Print all entries word for word.
::: Records provided :::
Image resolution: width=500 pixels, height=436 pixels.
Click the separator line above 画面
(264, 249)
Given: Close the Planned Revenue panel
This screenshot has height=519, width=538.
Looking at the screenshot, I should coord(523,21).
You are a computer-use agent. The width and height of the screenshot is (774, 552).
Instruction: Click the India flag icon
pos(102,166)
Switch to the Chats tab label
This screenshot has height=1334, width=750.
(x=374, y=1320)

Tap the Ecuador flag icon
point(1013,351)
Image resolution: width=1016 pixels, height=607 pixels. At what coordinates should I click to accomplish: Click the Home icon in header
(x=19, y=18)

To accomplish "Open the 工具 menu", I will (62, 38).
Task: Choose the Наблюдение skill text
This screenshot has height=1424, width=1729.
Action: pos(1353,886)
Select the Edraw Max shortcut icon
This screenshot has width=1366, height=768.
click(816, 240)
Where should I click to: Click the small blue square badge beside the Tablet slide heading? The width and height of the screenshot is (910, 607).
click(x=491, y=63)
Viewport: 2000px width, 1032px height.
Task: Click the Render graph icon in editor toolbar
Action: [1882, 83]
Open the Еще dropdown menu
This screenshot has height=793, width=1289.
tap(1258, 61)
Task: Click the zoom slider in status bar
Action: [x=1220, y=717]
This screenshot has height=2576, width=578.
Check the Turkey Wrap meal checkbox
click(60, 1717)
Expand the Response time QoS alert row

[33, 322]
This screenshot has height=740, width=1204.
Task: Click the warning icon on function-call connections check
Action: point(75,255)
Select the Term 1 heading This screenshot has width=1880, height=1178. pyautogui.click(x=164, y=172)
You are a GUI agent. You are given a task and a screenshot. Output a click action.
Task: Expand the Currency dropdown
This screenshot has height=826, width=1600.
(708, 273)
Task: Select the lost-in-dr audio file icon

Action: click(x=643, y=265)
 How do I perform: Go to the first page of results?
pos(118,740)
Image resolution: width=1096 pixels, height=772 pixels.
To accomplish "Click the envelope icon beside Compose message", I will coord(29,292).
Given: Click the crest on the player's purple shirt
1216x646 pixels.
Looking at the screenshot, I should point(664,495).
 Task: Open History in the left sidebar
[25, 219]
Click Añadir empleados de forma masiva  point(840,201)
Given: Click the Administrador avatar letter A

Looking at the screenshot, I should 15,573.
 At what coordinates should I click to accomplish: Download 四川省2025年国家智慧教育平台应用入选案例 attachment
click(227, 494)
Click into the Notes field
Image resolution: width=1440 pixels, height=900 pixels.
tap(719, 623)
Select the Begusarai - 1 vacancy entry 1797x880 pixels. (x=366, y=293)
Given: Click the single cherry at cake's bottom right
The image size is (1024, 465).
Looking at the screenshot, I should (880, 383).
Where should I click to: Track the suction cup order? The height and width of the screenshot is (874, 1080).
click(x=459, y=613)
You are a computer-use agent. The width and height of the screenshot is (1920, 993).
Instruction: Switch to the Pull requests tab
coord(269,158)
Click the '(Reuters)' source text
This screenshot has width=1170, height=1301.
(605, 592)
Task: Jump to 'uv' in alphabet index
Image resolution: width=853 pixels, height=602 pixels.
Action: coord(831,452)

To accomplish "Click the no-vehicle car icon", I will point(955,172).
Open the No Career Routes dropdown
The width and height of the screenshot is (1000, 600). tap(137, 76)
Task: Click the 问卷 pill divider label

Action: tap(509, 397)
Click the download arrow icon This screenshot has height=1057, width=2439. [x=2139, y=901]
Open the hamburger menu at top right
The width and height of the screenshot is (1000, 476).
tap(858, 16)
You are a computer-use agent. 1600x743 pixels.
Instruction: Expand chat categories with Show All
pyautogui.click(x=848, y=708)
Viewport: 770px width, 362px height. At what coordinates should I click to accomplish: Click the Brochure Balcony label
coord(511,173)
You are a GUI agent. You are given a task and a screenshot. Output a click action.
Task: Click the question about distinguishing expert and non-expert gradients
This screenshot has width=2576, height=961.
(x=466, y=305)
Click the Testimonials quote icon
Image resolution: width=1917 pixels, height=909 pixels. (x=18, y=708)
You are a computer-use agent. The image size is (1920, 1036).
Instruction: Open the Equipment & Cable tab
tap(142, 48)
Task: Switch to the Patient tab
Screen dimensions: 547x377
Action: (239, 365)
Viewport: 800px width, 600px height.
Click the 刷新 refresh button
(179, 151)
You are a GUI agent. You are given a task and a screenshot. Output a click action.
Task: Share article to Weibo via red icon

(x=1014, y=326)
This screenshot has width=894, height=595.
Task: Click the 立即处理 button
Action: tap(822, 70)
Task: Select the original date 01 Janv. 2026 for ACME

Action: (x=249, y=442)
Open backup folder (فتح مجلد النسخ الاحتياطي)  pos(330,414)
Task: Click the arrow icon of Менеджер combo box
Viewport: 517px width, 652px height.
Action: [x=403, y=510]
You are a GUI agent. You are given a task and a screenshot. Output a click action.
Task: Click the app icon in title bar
:::
■ Written answer
Image resolution: width=500 pixels, height=436 pixels.
Click the separator line above 画面
(264, 249)
Given: Close the Planned Revenue panel
This screenshot has height=519, width=538.
Looking at the screenshot, I should coord(523,21).
You are a computer-use agent. The width and height of the screenshot is (774, 552).
Instruction: Click the India flag icon
pos(102,166)
Switch to the Chats tab label
This screenshot has height=1334, width=750.
(x=374, y=1320)

Tap the Ecuador flag icon
point(1013,351)
Image resolution: width=1016 pixels, height=607 pixels. At what coordinates should I click to accomplish: Click the Home icon in header
(x=19, y=18)

To accomplish "Open the 工具 menu", I will (62, 38).
Task: Choose the Наблюдение skill text
This screenshot has height=1424, width=1729.
Action: pos(1353,886)
Select the Edraw Max shortcut icon
This screenshot has width=1366, height=768.
click(816, 240)
Where should I click to: Click the small blue square badge beside the Tablet slide heading? The width and height of the screenshot is (910, 607).
click(x=491, y=63)
Viewport: 2000px width, 1032px height.
Task: Click the Render graph icon in editor toolbar
Action: [1882, 83]
Open the Еще dropdown menu
This screenshot has height=793, width=1289.
tap(1258, 61)
Task: Click the zoom slider in status bar
Action: [x=1220, y=717]
This screenshot has height=2576, width=578.
Check the Turkey Wrap meal checkbox
click(60, 1717)
Expand the Response time QoS alert row

[33, 322]
This screenshot has height=740, width=1204.
Task: Click the warning icon on function-call connections check
Action: point(75,255)
Select the Term 1 heading This screenshot has width=1880, height=1178. pyautogui.click(x=164, y=172)
You are a GUI agent. You are given a task and a screenshot. Output a click action.
Task: Expand the Currency dropdown
This screenshot has height=826, width=1600.
(708, 273)
Task: Select the lost-in-dr audio file icon

Action: click(x=643, y=265)
 How do I perform: Go to the first page of results?
pos(118,740)
Image resolution: width=1096 pixels, height=772 pixels.
To accomplish "Click the envelope icon beside Compose message", I will coord(29,292).
Given: Click the crest on the player's purple shirt
1216x646 pixels.
Looking at the screenshot, I should point(664,495).
 Task: Open History in the left sidebar
[25, 219]
Click Añadir empleados de forma masiva  point(840,201)
Given: Click the Administrador avatar letter A

Looking at the screenshot, I should 15,573.
 At what coordinates should I click to accomplish: Download 四川省2025年国家智慧教育平台应用入选案例 attachment
click(227, 494)
Click into the Notes field
Image resolution: width=1440 pixels, height=900 pixels.
tap(719, 623)
Select the Begusarai - 1 vacancy entry 1797x880 pixels. (x=366, y=293)
Given: Click the single cherry at cake's bottom right
The image size is (1024, 465).
Looking at the screenshot, I should (880, 383).
Where should I click to: Track the suction cup order? The height and width of the screenshot is (874, 1080).
click(x=459, y=613)
You are a computer-use agent. The width and height of the screenshot is (1920, 993).
Instruction: Switch to the Pull requests tab
coord(269,158)
Click the '(Reuters)' source text
This screenshot has width=1170, height=1301.
(605, 592)
Task: Jump to 'uv' in alphabet index
Image resolution: width=853 pixels, height=602 pixels.
Action: coord(831,452)

To accomplish "Click the no-vehicle car icon", I will point(955,172).
Open the No Career Routes dropdown
The width and height of the screenshot is (1000, 600). tap(137, 76)
Task: Click the 问卷 pill divider label

Action: tap(509, 397)
Click the download arrow icon This screenshot has height=1057, width=2439. [x=2139, y=901]
Open the hamburger menu at top right
The width and height of the screenshot is (1000, 476).
tap(858, 16)
You are a computer-use agent. 1600x743 pixels.
Instruction: Expand chat categories with Show All
pyautogui.click(x=848, y=708)
Viewport: 770px width, 362px height. At what coordinates should I click to accomplish: Click the Brochure Balcony label
coord(511,173)
You are a GUI agent. You are given a task and a screenshot. Output a click action.
Task: Click the question about distinguishing expert and non-expert gradients
This screenshot has width=2576, height=961.
(x=466, y=305)
Click the Testimonials quote icon
Image resolution: width=1917 pixels, height=909 pixels. (x=18, y=708)
You are a computer-use agent. The image size is (1920, 1036).
Instruction: Open the Equipment & Cable tab
tap(142, 48)
Task: Switch to the Patient tab
Screen dimensions: 547x377
Action: (239, 365)
Viewport: 800px width, 600px height.
Click the 刷新 refresh button
(179, 151)
You are a GUI agent. You are given a task and a screenshot. Output a click action.
Task: Share article to Weibo via red icon

(x=1014, y=326)
This screenshot has width=894, height=595.
Task: Click the 立即处理 button
Action: tap(822, 70)
Task: Select the original date 01 Janv. 2026 for ACME

Action: (x=249, y=442)
Open backup folder (فتح مجلد النسخ الاحتياطي)  pos(330,414)
Task: Click the arrow icon of Менеджер combo box
Viewport: 517px width, 652px height.
Action: [x=403, y=510]
You are a GUI agent. You are given a task and a screenshot. Output a click action.
Task: Click the app icon in title bar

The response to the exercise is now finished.